I have tried cleaning the Balls, Adjusting the LBS all to no avail. I would like to get rid of the Light Balls but I am not allowed to.
I'll let you know how I get on.
1st adjust the reset weldement on the side to allow the LBS to go side to side without direct drive.
Then adjust the banana cam on top to only engage direct drive when a pin is in the door. You can do this by putting the rivet tool inside the paddle casting and stopping it just before full contact with the side of the machine......at this time the banana cam should engage the roller for direct drive.
Also check to see if the large cam follower is shimmed up and down correctly.
we have LBS and have very few problems, but we took all of our 6 pound balls off the rack, no reason for a 6 pound ball in my opinion. they can sit an 8 pound ball on the approach and push it just as good as any 6 pound ball. and trust me the ball calls have went way down after taking 6 pound balls off the rack.
Tablejam hit the nail on the head!! Spring link it the way to go.
Jimfnavyguy, check to be sure your bounceboards are higher than your door weldments. I have had to shim the BD side with washers between the mounts before to get light balls in the door.
Andy,
How new are the carpets and are they pumpkin carpets. It sound like the carpets have a curl and won't let the light wieght ball roll into the ball exit.
Andy;
The LBS, properly maintained, has never caused a problem for anyone, the lbc is a good product too, and I think those that prefer it just like the extra space and less parts.
If you have problems with light balls not making it into the ball door- first thought is the edge of carpet turning up- doesn't really have to be that old of a carpet if it's not tracking straight. If you're confident that's not a problem look to the condition of your bounce boards and make sure the mounts are in good shape.
I've seen the same problem before,(Also only with solar house balls!) balls would "float" right in the middle of the carpet. Check the balance of the balls in question, the ones I had problems with were lopsided bad. It was only certain lanes that had problems with them and carpet and bounce board fixes took care of it.
Good luck!
LVB
LBS are way over engineered. Even the distributor requires less adjustments. LBC not so good. Try this. Get an adjustable rudder link. Use the LBS rudder drive pulley with the kicker style crank shaft. ( the reason will become obvious when you install it... the lbs crank shaft bolts will hit the adjustable shock... the kicker crank is more centered, but will require you to drill new holes in the pulley) replace your idler (mousetrap) with the EBN reduction sheve. The bigger crank with the smaller reduction will slow your paddle to allow any 6 lb ball time to gat back, and you can set your shock to push out 2 16 lb balls.... give it a try, it works well. set it and forget it.
I've always said the LBS is like driving a indy car to the grocery store. All mine are gone!! I have replaced one with a LBC. Works great !!! I have reduction pulley and standard spring shock on other one. LBC's on 2 pair that had kickers untill I went with hump-backs across th house.

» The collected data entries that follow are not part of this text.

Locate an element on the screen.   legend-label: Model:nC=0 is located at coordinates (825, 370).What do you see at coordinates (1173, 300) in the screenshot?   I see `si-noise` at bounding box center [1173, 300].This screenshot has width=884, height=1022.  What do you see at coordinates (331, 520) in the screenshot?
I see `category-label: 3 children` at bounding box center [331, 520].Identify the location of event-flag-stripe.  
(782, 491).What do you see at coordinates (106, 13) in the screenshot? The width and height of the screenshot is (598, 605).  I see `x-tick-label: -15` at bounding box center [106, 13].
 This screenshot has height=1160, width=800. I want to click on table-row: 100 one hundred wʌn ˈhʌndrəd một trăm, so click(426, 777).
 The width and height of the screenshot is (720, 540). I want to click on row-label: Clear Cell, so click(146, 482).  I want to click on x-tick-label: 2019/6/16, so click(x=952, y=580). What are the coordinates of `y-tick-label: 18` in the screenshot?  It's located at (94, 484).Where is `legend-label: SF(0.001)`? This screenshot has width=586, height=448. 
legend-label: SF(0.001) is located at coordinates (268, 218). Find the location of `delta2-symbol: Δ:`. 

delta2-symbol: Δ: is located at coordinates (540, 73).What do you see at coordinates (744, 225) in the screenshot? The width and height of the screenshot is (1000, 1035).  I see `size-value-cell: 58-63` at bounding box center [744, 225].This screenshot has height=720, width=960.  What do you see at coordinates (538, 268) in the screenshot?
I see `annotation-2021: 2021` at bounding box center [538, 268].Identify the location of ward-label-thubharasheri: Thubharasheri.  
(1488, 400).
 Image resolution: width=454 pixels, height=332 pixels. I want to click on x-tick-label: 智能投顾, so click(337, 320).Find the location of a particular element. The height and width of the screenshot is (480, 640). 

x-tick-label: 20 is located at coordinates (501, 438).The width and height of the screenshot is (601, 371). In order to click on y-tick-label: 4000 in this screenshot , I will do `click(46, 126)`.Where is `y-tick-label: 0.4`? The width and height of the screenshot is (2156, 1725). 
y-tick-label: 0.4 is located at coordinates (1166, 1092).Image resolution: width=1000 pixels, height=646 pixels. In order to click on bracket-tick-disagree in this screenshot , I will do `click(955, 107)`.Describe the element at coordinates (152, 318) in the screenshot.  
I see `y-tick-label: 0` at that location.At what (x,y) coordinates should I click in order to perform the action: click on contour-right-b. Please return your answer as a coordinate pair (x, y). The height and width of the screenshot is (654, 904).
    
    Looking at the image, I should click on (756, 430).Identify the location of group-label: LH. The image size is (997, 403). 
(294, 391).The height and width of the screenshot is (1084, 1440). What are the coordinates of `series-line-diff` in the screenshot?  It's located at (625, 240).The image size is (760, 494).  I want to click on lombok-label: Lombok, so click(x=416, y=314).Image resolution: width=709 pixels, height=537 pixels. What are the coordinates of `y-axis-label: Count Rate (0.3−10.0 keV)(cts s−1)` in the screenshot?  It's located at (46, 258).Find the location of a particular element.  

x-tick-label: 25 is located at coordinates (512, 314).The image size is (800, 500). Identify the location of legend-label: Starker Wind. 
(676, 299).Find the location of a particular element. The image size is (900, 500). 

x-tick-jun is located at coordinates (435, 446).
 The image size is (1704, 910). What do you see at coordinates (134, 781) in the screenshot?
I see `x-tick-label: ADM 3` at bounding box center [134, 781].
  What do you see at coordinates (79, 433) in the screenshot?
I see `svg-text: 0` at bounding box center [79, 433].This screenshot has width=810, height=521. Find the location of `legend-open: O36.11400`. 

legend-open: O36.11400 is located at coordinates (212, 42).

The LBC's are working great so far. NO ball problems at all. And we use 6 pound balls for the kids.
The large bottom cam roller does need lubrication (I prefer a gearoil over grease). Without it, the roller will eventually stiffen up and will act just like if the overdrive cams engaged. The trip rollers maybe can use a tiny amount too (a drop will last for years).
Everywhere else though should be as dry as you can get it.
I have 32 lanes worth of LBS and have Zero troubles with them. If you keep them adjusted properly (as with any mechanical thing) and do not use AMF Pumpkin carpets, they work flawlessly.
I do agree with using the 5" sheave on the ball lift as to slow down everything reducing wear and tear....ball lift, rudder/LBS, and ratchet, etc.
"Where are we going, and why are we in a hand basket?"